Einträge aus einem Zeige-Datensatz:
======
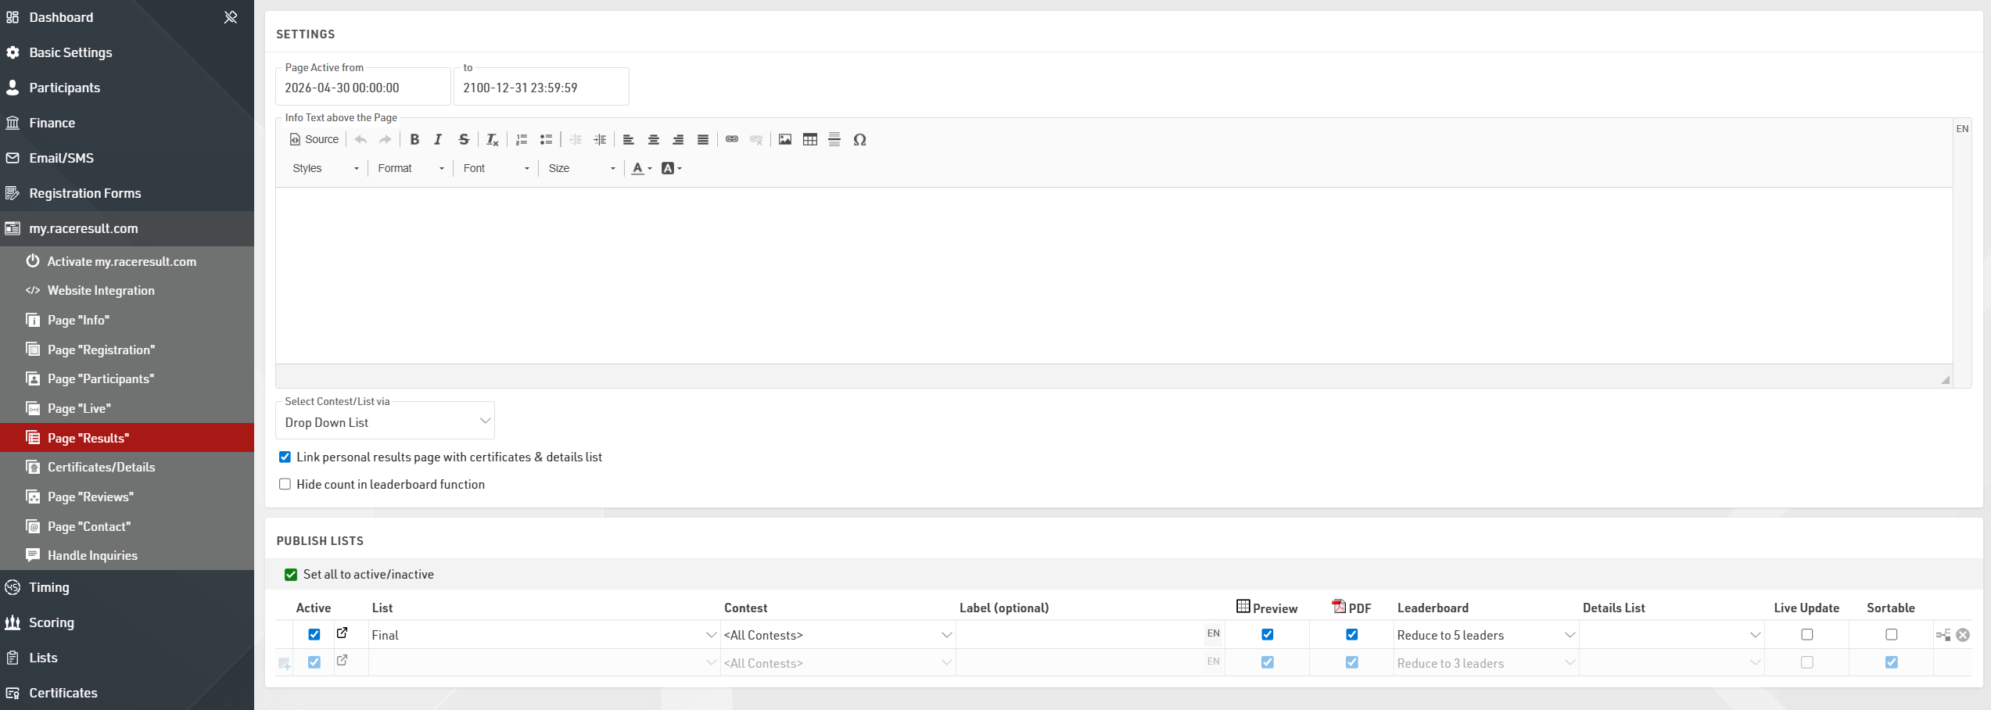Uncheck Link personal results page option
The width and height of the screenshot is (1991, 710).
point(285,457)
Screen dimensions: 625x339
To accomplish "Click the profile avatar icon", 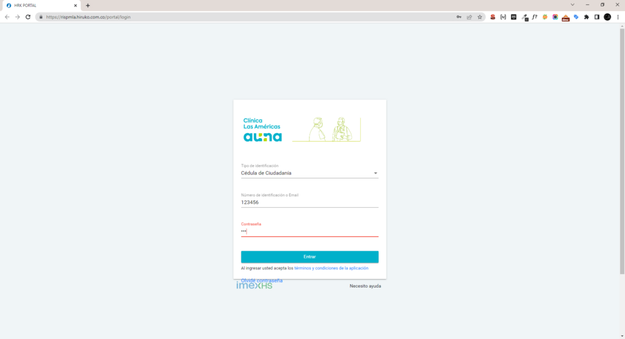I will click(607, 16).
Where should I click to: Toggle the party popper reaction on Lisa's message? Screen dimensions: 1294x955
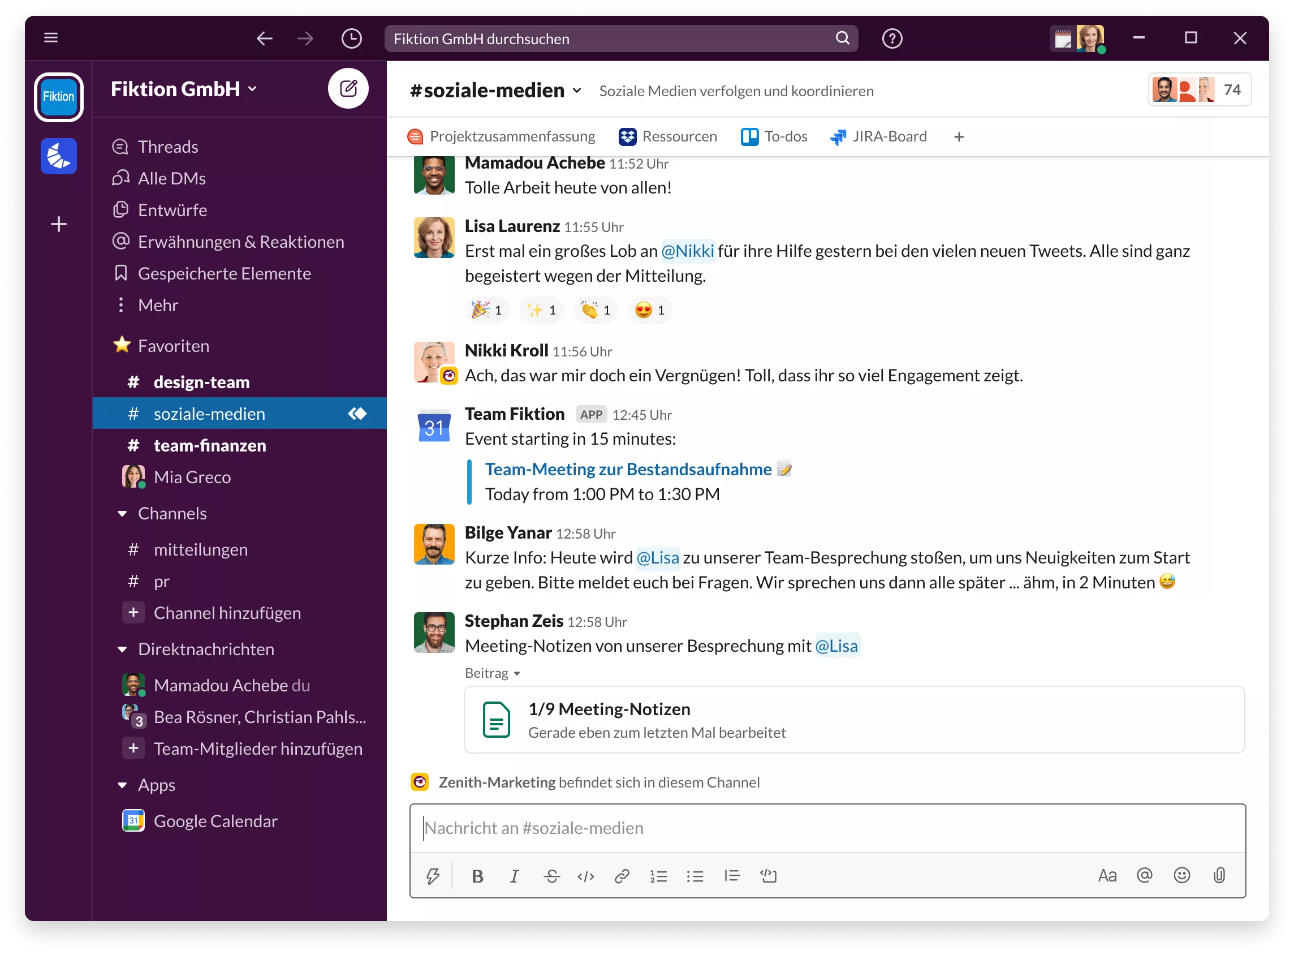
======
Aufgabe —
Nenne jede Zeile der Einträge oben, in der das Wort „dimensions“ vorkommt, und schreib sie vollständig ab.

Lösung —
Screen dimensions: 625x339
Where should I click to: Toggle the party popper reaction on Lisa's message? Screen dimensions: 1294x955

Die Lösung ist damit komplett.